Barajas was one of a half-dozen D-backs who were assigned to a cooperative team with players from the Detroit organization at Class A Visalia that spring. Hitting coach Dwayne Murphy and pitching coach Nardi Contreras were his main links to the organization. The D-backs promoted him to Lethbridge of the rookie Pioneer League shortly after their initial draft in June 1996, and after hitting 50 homers the next three seasons at Class AA and Class AAA, Barajas became the D-backs’ primary backup from 2001-03 with the Randy Johnson/Curt Schilling-led staffs.

Barajas’ home run off Mike Mussina in the fifth inning Game 5 of the 2001 World Series on Nov. 1 gave the D-backs a 2-0 lead, although Byung-Hyun Kim could not hold it in the ninth and the Yankees won in 12 innings, 3-2, to send the series back to Arizona.

Game 5 was one of the early highlights of a career that has included a 21-homer season in Texas in 2005 and a 19-homer season in Toronto in 2009, but Barajas also remembers the Series for the passion he felt that night at Yankee Stadium, when the crowd serenaded retiring right fielder Paul O’Neill with a slow, reverential chant in four syllables -- “Paul O’Neill .... Paul O’Neill” -- that brought O’Neill to tears.

“You have a guy crying in right field and the whole stadium is chanting his name. As an opponent, you kind of get caught up in it, too. I’m catching and they are chanting his name, and he’s coming up to hit and he has to step out of the box. I’m like, 'This is awesome.' You can’t top it,” Barajas said.

“That whole experience, going to Yankee Stadium, winning the World Series here, walking them off, was incredible. That whole season, there were highs and there were lows. The way everything came together and the way it finished up, it was one of those experiences that it would be hard to find anything that could match what happened that year to us,” Barajas said.

Barajas will keep working on it, though. His batting average has waned a bit in the last two seasons -- .230 with the Los Angeles Dodgers in 2011 and .206 with Pittsburgh last year -- but he still showed pop, combining for 27 homers and 78 RBIs in 626 plate appearances.

To manager Kirk Gibson, it is just as important, if not more so, to have a backup catcher who knows and understands the pitching staff, the better to make for a seamless transition on the days Montero gets a break. Nieves, signed late last August after Henry Blanco suffered a season-ending broken thumb, was 5-2 as starter.

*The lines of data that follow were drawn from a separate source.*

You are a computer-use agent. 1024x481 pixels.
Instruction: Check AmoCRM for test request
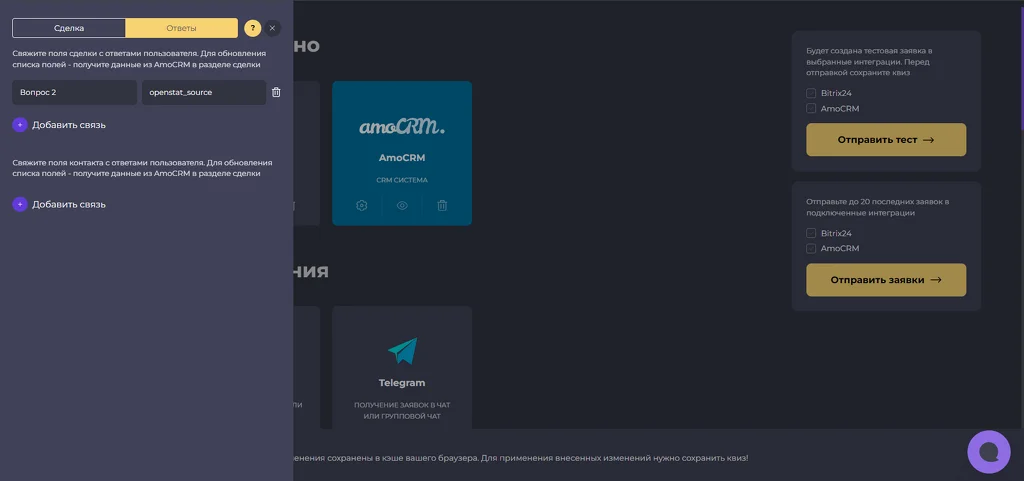[x=811, y=108]
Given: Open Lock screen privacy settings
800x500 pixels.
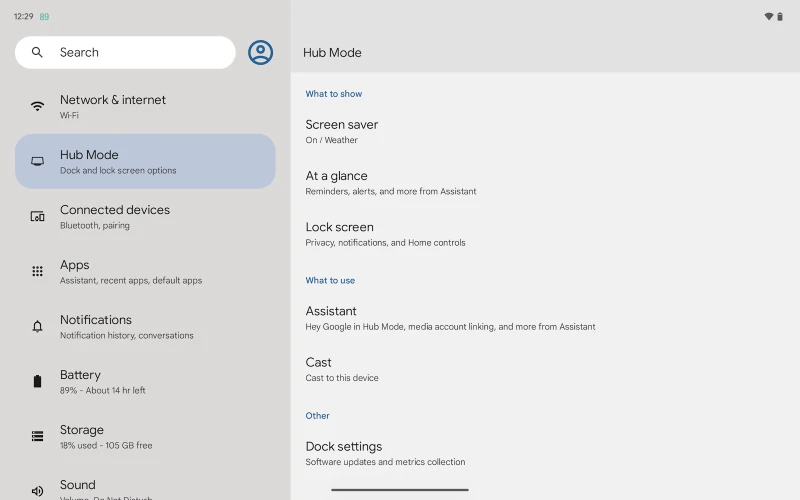Looking at the screenshot, I should pyautogui.click(x=340, y=233).
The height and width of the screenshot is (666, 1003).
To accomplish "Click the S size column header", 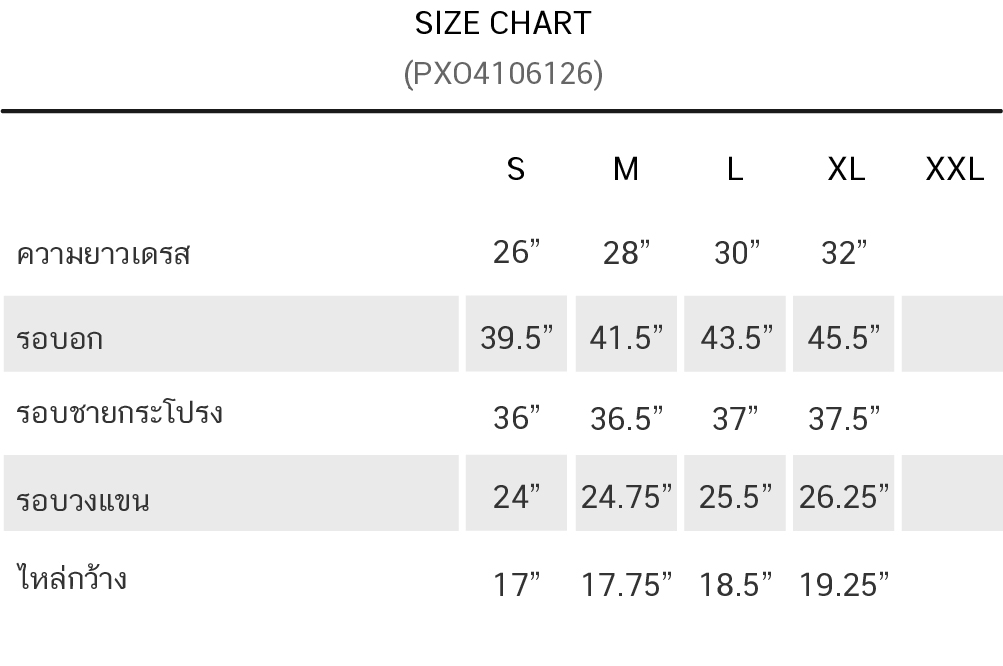I will point(516,170).
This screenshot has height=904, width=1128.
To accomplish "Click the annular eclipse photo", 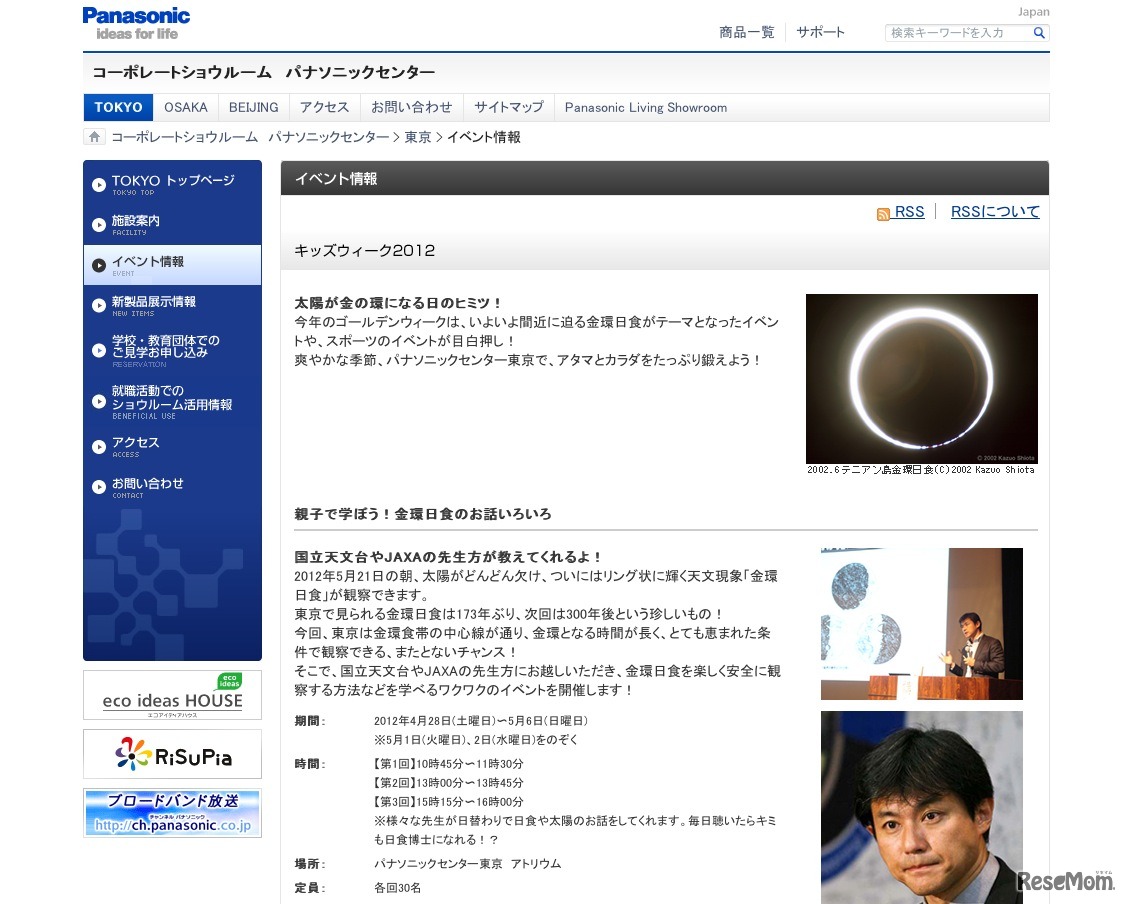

All the backup catching candidates, including former Arizona State standout Tuffy Gosewich, will have extra time on the field this spring since Montero is leaving March 2 to compete for Venezuela in the World Baseball Classic. Gibson said he is entering the competition with an open mind.

“Rod has been here before. We knew he’d be comfortable. We know about his attitude and his character. It’s good to have guys with that type of experience to help us develop our guys and prepare for the season and help us make decisions,” Gibson said.

“It’s wide open, sure. Wil is a great guy. Rod is a great guy. At the end, it is nothing personal. We’re trying to win a World Series.”

 Barajas knows the feeling.

NOTES

The D-backs on Saturday named their starting pitchers for the four exhibition games beginning Feb. 27, when they play host to the Reds. Right-hander Brandon McCarthy will face Cincinnati at Salt River Fields on that day, and he will be followed by right-hander Ian Kennedy against Cincinnati in Goodyear on Feb.28, right-hander Trevor Cahill against the Chicago Cubs in Mesa on March 1 and left-hander Wade Miley against Texas at Salt River Fields on March 2. Gibson said he has not decided on the starting pitchers  for the first five games of spring, starting with the home opener Feb. 23 against Colorado. The D-backs play the Rockies again Feb. 24 and play the Royals in Surprise on Feb. 25 before playing split-squad games against the A's (at Salt River Fields) and the Angels (in Tempe) on Feb. 26.